● 与えられた指示 1
以下のエントリのうち、「Click the preview」を含む行からエントリの末尾までを、両端の行も含めてそのまま書き写してください。

● 文書抜粋
════

この日の神奈川工科大学KAITスタジアムのネット裏には3球団のスカウトの姿。今季は数試合を除いて無観客試合となっているだけに、否が応でもその存在には気づく。それでも渡部は「チームのことだけを考えました」と第1打席では追い込まれてから粘りに粘った。最後は見逃し三振に倒れるも、以降に打線が爆発し、一挙9得点のビッグイニングの呼び水となった。
第2打席には四球を選び、第3打席では身軽に疾走して内野安打。第4打席はサードゴロに倒れたが、この日最後になる可能性の高かった8回の第5打席でこれ以上ないアピールとなる特大の一打を放ったのだった。
アピールは走攻守すべて
チームの2季ぶり12回目の優勝が決まり、桐蔭横浜大の齊藤博久監督も「あんなに打っていても浮つくところもなく、しっかりと振り込むなど謙虚にやってくれました」と称賛。渡部も「チームのためにとずっと思っていたので優勝できて嬉しいの一言です。(ドラフトに向けては)走攻守全部をアピールしようとやってきました」と充実の表情を浮かべた。
10月26日のドラフト会議前最後となる24日の鶴見大戦で、リーグ新記録の金字塔を打ち立てるのか。4年越しの雪辱に向けて大きな体に大きな希望を持って運命の時を待つ。

════

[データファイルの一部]
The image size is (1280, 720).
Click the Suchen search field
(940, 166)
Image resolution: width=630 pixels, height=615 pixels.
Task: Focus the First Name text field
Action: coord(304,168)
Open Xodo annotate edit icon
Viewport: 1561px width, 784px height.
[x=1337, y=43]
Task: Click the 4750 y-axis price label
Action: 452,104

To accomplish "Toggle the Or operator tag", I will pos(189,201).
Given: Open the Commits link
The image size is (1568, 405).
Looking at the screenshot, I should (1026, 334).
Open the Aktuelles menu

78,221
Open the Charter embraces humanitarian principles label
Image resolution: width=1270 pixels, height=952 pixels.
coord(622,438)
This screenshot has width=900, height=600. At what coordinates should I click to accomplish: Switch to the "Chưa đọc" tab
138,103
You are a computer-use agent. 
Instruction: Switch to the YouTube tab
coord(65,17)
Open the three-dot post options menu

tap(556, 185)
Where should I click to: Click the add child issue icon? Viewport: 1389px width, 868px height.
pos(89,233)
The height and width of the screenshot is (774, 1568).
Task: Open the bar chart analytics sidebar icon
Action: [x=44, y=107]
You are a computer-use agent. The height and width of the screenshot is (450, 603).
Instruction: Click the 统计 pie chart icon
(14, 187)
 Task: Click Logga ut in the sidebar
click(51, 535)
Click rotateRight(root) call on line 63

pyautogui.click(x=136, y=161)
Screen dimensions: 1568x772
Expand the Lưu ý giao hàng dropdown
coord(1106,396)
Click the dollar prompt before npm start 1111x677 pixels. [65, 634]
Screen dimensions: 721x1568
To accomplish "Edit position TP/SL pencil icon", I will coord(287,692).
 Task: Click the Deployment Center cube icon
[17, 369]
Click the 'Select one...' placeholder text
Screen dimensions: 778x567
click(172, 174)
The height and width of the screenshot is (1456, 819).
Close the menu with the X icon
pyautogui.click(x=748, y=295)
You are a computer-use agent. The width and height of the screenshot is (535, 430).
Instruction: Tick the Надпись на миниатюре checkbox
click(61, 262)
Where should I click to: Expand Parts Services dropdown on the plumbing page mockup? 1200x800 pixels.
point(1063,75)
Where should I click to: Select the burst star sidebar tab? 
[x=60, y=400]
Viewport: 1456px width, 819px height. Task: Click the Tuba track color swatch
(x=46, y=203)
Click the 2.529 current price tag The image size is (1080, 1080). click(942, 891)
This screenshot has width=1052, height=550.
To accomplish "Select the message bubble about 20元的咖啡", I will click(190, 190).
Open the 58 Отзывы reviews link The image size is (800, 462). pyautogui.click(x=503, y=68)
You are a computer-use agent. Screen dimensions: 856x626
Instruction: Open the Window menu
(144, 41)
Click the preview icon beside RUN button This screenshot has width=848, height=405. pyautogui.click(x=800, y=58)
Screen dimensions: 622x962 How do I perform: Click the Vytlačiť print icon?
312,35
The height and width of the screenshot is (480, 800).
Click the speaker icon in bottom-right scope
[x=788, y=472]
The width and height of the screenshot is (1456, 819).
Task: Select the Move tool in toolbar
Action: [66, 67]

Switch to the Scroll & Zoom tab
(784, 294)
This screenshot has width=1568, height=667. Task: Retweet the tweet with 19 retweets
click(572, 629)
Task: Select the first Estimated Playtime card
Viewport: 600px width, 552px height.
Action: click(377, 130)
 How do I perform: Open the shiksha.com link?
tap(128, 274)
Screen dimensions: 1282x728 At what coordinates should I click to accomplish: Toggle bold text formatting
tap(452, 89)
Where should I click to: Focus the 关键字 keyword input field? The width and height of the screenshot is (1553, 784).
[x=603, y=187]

════

● 与えられた指示 2
文書抜粋によると、ドラフト会議は何月何日に行われますか。

● 想定される解答 1
Click the preview icon beside RUN button This screenshot has width=848, height=405. pyautogui.click(x=800, y=58)
Screen dimensions: 622x962 How do I perform: Click the Vytlačiť print icon?
312,35
The height and width of the screenshot is (480, 800).
Click the speaker icon in bottom-right scope
[x=788, y=472]
The width and height of the screenshot is (1456, 819).
Task: Select the Move tool in toolbar
Action: [66, 67]

Switch to the Scroll & Zoom tab
(784, 294)
This screenshot has width=1568, height=667. Task: Retweet the tweet with 19 retweets
click(572, 629)
Task: Select the first Estimated Playtime card
Viewport: 600px width, 552px height.
Action: click(377, 130)
 How do I perform: Open the shiksha.com link?
tap(128, 274)
Screen dimensions: 1282x728 At what coordinates should I click to accomplish: Toggle bold text formatting
tap(452, 89)
Where should I click to: Focus the 关键字 keyword input field? The width and height of the screenshot is (1553, 784).
[x=603, y=187]

● 想定される解答 2
10月26日です。